Thursday, May 28, 2009

Anatomy: Even squishier than you'd think

Posted by: Jessa Slade
Currently working on: Revising Book 2
Mood: Working on revising that too
Anybody who had to dissect a pig heart in junior high knew relationships were gonna be a bitch. Turns out, all those grade school years of perfect paper hearts and somewhat less pefect but much sweeter Red Dye #5 frosting outlines at Valentine's Day were a lie. Hearts are actually fibrous, misshapen lumps of flesh, working way too hard and prone to far too much damage.

On the plus side, you could do fascinating things to them with a sharp scalpel and an electrode.

Lest that come across as budding psychopathology, let me assure you it was excellent advance training for a one-day romance writer. (Yes, I realize the jump from psycho to romance writer is shorter than a hopscotch square.) Not only is writing a book often a messy and blood-soaked affair, but add the element of a love story and the potential for arterial spray grows exponentially.

As a romance writer currently in revisions on my second book, I feel (or so I grandiosely imagine) all the pressure of a cardiac surgeon with the patient coding on the operating table beneath my hands. I've got a perfectly good body lying here -- the bones of story structure are solid, the muscles of the plot are well toned, the skin of words holds everything in place. Rather attractively, if I do say so myself.

And yet, without that beating heart...

Fortunately, I learned the second part of the anatomy lesson from Frankenstein, who taught us all you need is a little sizzle and you can light up that corpse to sing and dance. Sure, you still get that whole running amok thing to deal with, and then the villagers coming with torches, but you do what you must for the story.

So like any scientist, you can study. You can assemble all the requisite pieces. (And Eye-gor was right; an Abbey Normal brain is perfectly fine.) Go ahead and lay them out on that clean white paper.
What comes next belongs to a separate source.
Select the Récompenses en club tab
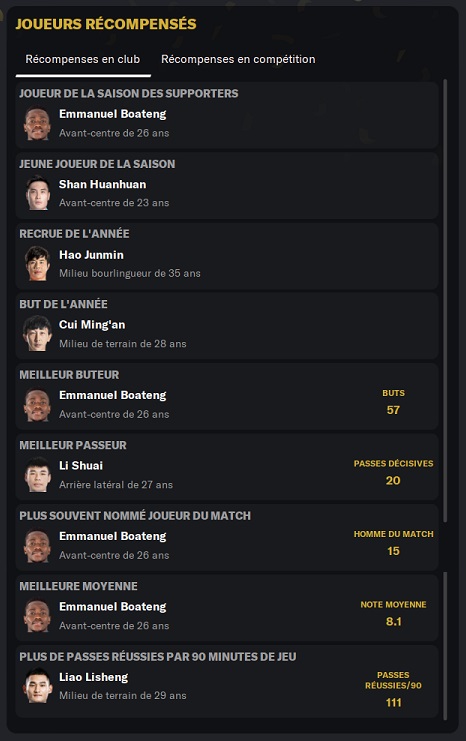466x741 pixels. click(83, 60)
Then pull down your goggles and fire up the electricity.

Lab whites look a lot like writers' jammies if you squint.

4 comments:

Genene Valleau said...

LOL, Jessa! I love your blog posts!

Glad all I had to dissect back in the "olden days" when I was in school was a frog and my lab partner did most of that. I was--and still am--quite squeamish about cutting into body parts. (I don't even like to think about how a hamburger is actually made.)
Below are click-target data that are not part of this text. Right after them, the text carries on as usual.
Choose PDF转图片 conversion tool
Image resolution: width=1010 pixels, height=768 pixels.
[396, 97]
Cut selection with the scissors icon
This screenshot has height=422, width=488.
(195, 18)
Oops, gotta go! I think the villagers are here...

Susan Lute said...

Yes, the nurse got out of dissecting cadaverous parts in high school and in training...though I don't think that's really part of a nurse in training's curriculum :) Thank god.

I've spent the better part of too many months to mention dissecting my current manuscript, and believe me, I think a pig heart would have been much easier :)

therese said...

"... jump from psycho to romance writer is shorter than a hopscotch square." How truly squishy we all are!

I love the way you turn phrases and am so jealous you got to dissect a pig heart in junior high. I got to do an earthworm and a frog, in high school. That was at an All Girls Catholic HS in Ohio, which may account for the boring availability of specimens. And yes, I was the lab partner that wanted to do the whole thing.

Hm, there's no arterial spray in my books and I've never sizzled a corpse to life (yet). But I am adding bones, building muscle and smoothing skin, to make it quiver to the touch.

Now I'm off to run amok and light the villagers torches!

Jessa Slade said...

Ah, the fun to be had with Bunsen burners... My XY's shop class had us beat for shenanigans though; his classmate made Chinese throwing stars. You can guess how quickly one of those ended up in the back of somebody's head.